* Stated problem *
In the items below, copy out every line from the one containing "Task: Select the Library source" through the end of the items, with no changes.

Source data:
++++++++++

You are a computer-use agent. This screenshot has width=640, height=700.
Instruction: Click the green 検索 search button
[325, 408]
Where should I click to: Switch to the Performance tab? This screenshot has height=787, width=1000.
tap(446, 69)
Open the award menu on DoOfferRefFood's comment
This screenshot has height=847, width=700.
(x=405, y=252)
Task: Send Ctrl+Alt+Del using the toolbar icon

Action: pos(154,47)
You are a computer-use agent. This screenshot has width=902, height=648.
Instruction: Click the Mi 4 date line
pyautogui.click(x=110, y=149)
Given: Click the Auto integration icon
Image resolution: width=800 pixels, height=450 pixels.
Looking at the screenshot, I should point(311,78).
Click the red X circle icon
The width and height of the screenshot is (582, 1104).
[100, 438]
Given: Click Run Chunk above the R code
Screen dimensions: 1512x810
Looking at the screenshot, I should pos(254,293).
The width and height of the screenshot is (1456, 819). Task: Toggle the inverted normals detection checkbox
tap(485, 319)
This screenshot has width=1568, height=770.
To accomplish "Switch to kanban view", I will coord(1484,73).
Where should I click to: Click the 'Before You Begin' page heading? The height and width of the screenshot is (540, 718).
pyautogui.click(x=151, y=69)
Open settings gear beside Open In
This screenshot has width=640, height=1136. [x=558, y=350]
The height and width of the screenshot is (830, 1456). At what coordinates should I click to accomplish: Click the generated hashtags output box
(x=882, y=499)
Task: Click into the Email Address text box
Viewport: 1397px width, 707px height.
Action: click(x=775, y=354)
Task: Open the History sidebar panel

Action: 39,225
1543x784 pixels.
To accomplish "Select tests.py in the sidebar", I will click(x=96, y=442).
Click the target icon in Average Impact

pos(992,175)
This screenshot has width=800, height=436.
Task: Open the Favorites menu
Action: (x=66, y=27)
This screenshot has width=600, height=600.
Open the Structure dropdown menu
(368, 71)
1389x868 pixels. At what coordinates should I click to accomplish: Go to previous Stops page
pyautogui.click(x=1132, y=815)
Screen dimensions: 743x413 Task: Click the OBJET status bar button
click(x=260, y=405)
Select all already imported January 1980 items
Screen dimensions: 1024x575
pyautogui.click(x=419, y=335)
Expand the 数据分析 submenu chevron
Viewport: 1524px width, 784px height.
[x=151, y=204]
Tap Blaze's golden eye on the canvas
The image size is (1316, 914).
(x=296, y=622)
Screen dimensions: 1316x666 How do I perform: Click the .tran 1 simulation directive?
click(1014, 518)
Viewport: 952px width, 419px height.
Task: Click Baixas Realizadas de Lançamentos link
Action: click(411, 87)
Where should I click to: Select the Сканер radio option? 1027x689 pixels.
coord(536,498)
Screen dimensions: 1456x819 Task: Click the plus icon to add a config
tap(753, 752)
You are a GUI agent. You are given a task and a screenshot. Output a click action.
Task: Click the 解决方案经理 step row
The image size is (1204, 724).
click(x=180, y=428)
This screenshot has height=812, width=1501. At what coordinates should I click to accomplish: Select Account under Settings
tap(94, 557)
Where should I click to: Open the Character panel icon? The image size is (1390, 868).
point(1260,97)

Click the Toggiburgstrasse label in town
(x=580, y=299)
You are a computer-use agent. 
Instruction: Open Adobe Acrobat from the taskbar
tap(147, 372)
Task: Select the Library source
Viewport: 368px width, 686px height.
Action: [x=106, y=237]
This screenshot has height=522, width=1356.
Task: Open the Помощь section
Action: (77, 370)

++++++++++

* Task output *
Task: Select the Library source
Viewport: 368px width, 686px height.
Action: [x=106, y=237]
This screenshot has height=522, width=1356.
Task: Open the Помощь section
Action: (77, 370)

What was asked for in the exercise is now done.